A North Star Dakotan Background Report: Who “Owned” the Land of the Native Americans in North Dakota?
The flags of four nations flew over what became North Dakota at different times during the era of the fur trade. France, England, and Spain claimed this place before the United States purchased most of what became North Dakota in a treaty with France in 1803. In 1818, the eastern part of the state still claimed by England, became part of the United States as well.
All the white explorers and traders, including those who first came as ambassadors of the United States, came in search of furs.
What the four nations said they “owned” was the right to trade with the native peoples already living in the area and to take the natural resources of the area. The nations who went to war and to conference tables to exchange this land did not ask the native peoples whether or not they could have the land, nor did the Euro-Americans treat the native peoples as owners of the land during this time.
France made the first claim on the area when La Salle in 1682 announced that his country owned that part of North America drained by the Missouri River. The French explorer was consumed by the idea of finding a water highway through the heartland of North America to the western ocean (Pacific) and on to the Orient.
The idea of paying for exploration and sending back to the home country great wealth from the fur trade began with La Salle, just about 100 years before the United States became a nation. This continued to be the basic reason whites came to the area through the 1850s, a period of over 170 years.
La Salle named the area Louisiana in honor of the King Louis XIV of France. The French explorer did not come to what is now North Dakota, nor did any other white person we know of, until La Verendrye came in 1738, over 50 years after it was claimed for France.
In the time in between La Salle’s declaration of ownership and La Verendrye’s visit, the Mandan people, probably about 6,000 to 8,000, lived in large communities near the mouth of the Heart River. By about the year 1700, the Mandan started receiving white trade goods from the English by the way of the Assiniboin who traded with the Hudson’s Bay Company in the north. The Arikara were still in what is now South Dakota. The Hidatsa had come from Minnesota and the Devils Lake area to the Missouri. The Crow people, once close to the Hidatsa, had moved to what is now Montana by the time La Verendrye came to visit the Mandan. The Cheyenne at this time were living in southeastern North Dakota after being pushed west by the Chippewa and Dakota, who had guns supplied through French trade.
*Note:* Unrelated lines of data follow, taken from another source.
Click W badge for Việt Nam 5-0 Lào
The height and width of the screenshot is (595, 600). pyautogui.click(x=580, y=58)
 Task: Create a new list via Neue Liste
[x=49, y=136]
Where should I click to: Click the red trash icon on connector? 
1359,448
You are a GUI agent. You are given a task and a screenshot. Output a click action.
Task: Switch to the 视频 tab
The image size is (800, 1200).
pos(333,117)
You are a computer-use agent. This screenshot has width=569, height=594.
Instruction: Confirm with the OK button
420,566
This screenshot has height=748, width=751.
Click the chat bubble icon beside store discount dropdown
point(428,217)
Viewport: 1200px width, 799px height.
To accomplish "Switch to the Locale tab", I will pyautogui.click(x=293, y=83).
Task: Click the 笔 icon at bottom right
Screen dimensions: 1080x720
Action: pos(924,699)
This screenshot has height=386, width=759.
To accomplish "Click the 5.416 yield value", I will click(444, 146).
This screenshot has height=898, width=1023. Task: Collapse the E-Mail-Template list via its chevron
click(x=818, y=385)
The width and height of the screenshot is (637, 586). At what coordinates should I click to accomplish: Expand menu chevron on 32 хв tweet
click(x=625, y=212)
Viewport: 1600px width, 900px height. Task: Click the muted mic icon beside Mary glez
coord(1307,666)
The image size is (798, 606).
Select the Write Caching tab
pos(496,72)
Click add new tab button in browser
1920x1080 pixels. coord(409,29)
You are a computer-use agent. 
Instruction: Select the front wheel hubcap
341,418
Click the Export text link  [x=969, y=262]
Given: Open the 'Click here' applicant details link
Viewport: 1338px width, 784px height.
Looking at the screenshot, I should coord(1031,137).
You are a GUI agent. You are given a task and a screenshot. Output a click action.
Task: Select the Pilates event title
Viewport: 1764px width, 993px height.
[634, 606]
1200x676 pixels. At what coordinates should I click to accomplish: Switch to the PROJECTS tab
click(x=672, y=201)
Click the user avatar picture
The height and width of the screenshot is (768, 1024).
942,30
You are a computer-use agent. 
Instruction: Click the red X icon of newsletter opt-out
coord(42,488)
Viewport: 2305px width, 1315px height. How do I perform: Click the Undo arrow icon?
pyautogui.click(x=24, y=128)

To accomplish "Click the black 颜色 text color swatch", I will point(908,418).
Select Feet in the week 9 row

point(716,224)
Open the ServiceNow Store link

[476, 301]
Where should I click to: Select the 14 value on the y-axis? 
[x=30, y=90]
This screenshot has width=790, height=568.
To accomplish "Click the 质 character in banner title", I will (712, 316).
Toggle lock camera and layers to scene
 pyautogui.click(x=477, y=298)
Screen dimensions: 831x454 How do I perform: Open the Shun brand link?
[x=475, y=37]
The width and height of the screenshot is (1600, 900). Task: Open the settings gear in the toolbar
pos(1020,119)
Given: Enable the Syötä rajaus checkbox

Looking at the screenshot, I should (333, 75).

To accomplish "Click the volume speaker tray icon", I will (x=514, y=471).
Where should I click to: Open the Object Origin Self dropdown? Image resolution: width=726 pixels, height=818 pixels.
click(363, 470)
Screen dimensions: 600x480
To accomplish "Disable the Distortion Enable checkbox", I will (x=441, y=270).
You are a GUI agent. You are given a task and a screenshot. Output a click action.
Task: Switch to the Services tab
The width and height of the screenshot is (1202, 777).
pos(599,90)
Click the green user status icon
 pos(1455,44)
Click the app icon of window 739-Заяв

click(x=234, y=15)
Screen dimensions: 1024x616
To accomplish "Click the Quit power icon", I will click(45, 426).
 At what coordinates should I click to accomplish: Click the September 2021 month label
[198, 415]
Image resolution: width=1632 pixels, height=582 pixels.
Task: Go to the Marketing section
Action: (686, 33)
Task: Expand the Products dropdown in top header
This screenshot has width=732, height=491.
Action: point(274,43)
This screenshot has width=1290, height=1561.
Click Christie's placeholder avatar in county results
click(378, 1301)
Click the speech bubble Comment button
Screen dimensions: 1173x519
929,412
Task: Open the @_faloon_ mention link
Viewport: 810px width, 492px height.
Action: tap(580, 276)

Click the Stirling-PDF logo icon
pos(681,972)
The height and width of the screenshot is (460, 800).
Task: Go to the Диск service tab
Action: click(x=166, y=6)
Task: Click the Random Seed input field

By about 1700, the Yanktonai Sioux had come to the James River Valley of North Dakota from Minnesota. Relatives of the Yanktonai, the Assiniboin had broken with the Sioux sometime before 1640 and by 1738 were living in northwestern North Dakota. The Cree hunted in the northeastern corner of the state. By the year of La Verendrye’s visit, guns from the French were already being traded for horses from the Spanish to the southwest by the native people in the area.
In 1762, about 25 years after La Verendrye’s visit, “ownership” of the area changed when France secretly gave Louisiana to its ally Spain. The following year, in the Treaty of Paris at the end of the French and Indian War, France gave the part of the state drained by the Mouse and Red Rivers to England as part of the agreement, which resulted in the French giving up all claim to North America—until 1800.
In 1800, another secret treaty resulted in France getting back Louisiana from Spain. However, the French really never took possession. Napoleon sold the area that became North Dakota, except for the part owned by England. Finally, in 1818, England agreed to the present northern border of what became North Dakota.
As the United States grew and changed from 1812 on, what became North Dakota was part of several different territories of the United States. The land east of the Missouri River was part of the Territories of Missouri (1812–34), Michigan (1834–36), Wisconsin (1836–38), Iowa (1838–49), Minnesota (1849–61) and Dakota (1861–69). The part west of the Missouri River stayed part of the Territory of Missouri from 1812 to 1854 and then became part of Nebraska (1854–61) before joining Dakota Territory in 1861.
In the hundred years between 1750 (by which time the horse was prevalent everywhere in this place) and 1850, the area of influence of the different native peoples changed considerably. The Cree moved north, and the Crow and Cheyenne moved west—completely out of the state. The Yankton/Yanktonai dominated most of the eastern half except for the northeast where the Chippewa and the Metis (“mixed blood,” usually the descendants of French men and Chippewa women) dominated. The Mandan, Hidatsa and Arikara consolidated after devastating epidemics killed many of their people along the Missouri River in the west central part of the state, the Assiniboin remained in the northwestern corner, and the Hunkpapa Lakota controlled the southwestern quarter.
At the beginning of the era, the Mandan, Hidatsa, and Arikara lived in thriving communities of villages of farmers and hunters. Indeed, even before the coming of the first Euro-Americans, the area was a trading center for nomadic tribes who came many hundreds of miles to make exchanges. The people living in villages were reduced to a small fraction of their original number during the era by disease brought by the Euro-Americans and in war with nomads mounted and armed with white guns.